Goals
1. From the G Loomis NRX Pro 1 thread, write out the passage starting at "I got two of" and ending at "worth. Good quality?".
2. In the G Loomis NRX Pro 1 thread, how much did billhempel get for the lightly used NRX 4pc 7wt?

Extract provided
>>>
# G Loomis NRX Pro 1: What's It Worth?



## DBStoots (Jul 9, 2011)

I got two of these in a recent transaction--both 8'10"; one is #8 and one is #11. Both have Nautilus reels--one an NV Eight Nine and one an NV Monster. Just curious what they might be worth. Good quality?


----------



## Backwater (Dec 14, 2014)

New or used? You can look them up on ebay.


----------



## DBStoots (Jul 9, 2011)

They're used, but in like-new condition.


----------



## BayStYat (Sep 12, 2012)

i will give you 300 for the 8


----------



## DBStoots (Jul 9, 2011)

I'm gonna keep them. Just curious about the value. Thanks.


----------



## billhempel (Oct 9, 2008)

Just sold a lightly used (about new) NRX 4pc 7wt for $500. Thought it went a bit cheap.


----------



## Backwater (Dec 14, 2014)
<<<
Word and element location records
>>>
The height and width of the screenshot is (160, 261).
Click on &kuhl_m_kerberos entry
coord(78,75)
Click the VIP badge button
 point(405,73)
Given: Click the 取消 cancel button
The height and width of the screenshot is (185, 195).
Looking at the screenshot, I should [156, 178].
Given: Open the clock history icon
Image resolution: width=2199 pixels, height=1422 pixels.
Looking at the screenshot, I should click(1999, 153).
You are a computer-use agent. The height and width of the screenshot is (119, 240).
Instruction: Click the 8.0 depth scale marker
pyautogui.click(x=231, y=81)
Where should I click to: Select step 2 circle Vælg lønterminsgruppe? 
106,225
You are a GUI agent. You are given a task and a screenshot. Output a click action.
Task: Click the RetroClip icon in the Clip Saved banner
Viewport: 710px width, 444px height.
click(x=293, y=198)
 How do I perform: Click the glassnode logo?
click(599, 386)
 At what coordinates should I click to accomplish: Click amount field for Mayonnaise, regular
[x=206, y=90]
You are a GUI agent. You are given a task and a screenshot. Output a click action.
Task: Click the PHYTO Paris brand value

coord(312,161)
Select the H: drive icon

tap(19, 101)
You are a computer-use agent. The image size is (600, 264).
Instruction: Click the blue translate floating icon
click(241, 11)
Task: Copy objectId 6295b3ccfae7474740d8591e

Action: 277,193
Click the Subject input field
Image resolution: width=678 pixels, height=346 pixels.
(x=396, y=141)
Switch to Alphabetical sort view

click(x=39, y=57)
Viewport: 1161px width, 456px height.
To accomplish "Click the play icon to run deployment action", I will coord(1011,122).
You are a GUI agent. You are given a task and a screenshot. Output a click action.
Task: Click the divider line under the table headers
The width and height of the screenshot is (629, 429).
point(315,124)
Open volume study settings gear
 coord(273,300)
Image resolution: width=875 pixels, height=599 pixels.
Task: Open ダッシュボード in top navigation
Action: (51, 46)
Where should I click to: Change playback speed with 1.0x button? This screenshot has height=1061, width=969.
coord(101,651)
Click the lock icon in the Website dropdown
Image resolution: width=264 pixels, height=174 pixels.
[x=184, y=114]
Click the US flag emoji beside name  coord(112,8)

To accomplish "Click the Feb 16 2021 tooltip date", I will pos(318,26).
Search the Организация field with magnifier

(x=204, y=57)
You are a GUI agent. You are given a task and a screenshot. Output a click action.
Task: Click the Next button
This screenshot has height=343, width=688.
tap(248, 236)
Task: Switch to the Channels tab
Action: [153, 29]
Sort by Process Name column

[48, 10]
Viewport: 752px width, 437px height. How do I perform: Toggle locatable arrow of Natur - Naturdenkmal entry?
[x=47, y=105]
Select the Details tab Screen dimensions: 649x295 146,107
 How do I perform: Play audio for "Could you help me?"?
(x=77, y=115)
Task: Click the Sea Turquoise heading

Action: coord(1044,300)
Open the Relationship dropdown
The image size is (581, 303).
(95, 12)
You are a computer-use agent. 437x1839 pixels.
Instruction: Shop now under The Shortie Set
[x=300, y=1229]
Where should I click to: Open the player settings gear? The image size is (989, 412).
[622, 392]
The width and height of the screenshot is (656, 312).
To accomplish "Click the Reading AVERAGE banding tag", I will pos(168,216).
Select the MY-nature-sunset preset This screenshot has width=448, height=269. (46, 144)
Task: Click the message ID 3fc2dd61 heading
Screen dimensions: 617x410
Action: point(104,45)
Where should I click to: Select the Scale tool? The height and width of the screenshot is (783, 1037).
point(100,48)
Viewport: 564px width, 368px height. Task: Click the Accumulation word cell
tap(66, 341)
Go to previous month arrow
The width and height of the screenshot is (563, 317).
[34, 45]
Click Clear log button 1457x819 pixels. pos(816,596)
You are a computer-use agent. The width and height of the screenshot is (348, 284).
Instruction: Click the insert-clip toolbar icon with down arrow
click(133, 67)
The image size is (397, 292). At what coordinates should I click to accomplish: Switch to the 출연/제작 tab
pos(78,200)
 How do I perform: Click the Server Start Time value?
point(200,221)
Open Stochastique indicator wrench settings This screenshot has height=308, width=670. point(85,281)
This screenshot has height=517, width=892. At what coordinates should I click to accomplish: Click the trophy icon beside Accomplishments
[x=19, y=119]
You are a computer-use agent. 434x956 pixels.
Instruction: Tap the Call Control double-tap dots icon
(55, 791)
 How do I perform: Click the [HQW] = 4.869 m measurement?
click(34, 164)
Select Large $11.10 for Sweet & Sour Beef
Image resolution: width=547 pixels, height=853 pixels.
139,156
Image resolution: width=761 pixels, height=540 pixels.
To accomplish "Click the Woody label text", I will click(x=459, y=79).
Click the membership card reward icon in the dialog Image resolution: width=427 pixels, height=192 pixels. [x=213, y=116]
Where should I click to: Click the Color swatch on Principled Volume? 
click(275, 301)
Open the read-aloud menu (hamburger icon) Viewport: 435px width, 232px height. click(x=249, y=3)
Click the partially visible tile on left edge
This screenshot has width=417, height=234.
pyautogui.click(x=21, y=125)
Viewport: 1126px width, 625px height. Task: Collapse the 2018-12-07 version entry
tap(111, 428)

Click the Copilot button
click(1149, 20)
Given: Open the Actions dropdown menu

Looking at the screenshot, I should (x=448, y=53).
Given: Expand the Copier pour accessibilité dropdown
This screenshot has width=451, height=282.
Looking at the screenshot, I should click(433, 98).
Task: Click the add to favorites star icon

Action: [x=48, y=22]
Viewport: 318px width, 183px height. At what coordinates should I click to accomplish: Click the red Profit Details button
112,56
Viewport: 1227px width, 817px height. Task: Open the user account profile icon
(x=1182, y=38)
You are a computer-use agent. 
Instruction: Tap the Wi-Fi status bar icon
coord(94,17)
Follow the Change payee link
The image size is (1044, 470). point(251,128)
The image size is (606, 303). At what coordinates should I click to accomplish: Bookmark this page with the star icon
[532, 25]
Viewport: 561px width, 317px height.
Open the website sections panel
<<<
Answers to the exercise
1.
I got two of these in a recent transaction--both 8'10"; one is #8 and one is #11. Both have Nautilus reels--one an NV Eight Nine and one an NV Monster. Just curious what they might be worth. Good quality?

2. $500